News Supreme Court rulings December 2017

Psychic biological damage of the de cuius: the intensity of actual suffering experienced by the victim is relevant

The extent of biological damage of a psychological nature (compensable in favor of the heirs) of one who suffers an injury that leads to his or her death should be commensurate with the intensity of the actual suffering experienced by the victim.

So stated the Supreme Court in ruling no. 29759/2017, referring to the case of a person who died, as a result of injuries, within such a time frame that he lucidly perceived the approaching lethal outcome.

However, with regard to the liquidation of this damage, if the tabular criteria are applied, the findings of the same should be adjusted to the specific case through the principle of so-called personalization.

Sexual assault occurs even in cases of initial willingness to approach followed by clear and unequivocal disagreement

For the Supreme Court, initial willingness to approach does not make sexual assault perpetrated less serious where there was later clear and unequivocal disagreement with the relationship.

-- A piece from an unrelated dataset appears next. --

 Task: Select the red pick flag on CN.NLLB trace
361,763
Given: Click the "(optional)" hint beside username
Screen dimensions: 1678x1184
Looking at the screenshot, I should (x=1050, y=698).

In ruling no. 52809/2017 was in fact upheld the conviction under Article 609-bis of the Criminal Code against a man who sexually abused a woman: the Supreme Court deemed irrelevant the circumstance that she was the one who had initially approached him in the club where he worked, in light of the subsequent refusal expressly expressed.

In divorce, no allowance is due to former spouse who leads a decent standard of living

The ex who, after leaving the marital home, has always led a dignified life, even during the constancy of separation, without ever having received anything from her husband, is not required to receive a divorce allowance.

By measure no. 30257/2017 the Supreme Court thus ruled on the case of a woman who had challenged the revocation, decreed on appeal, of the allowance ordered in her favor in the first instance judgment. Specifically, she challenged the failure to evaluate the findings pertaining to the parties’ income imbalance, the failure to evaluate the greater economic resources of her former spouse, and the failure to consider the standard of living maintained during the marriage.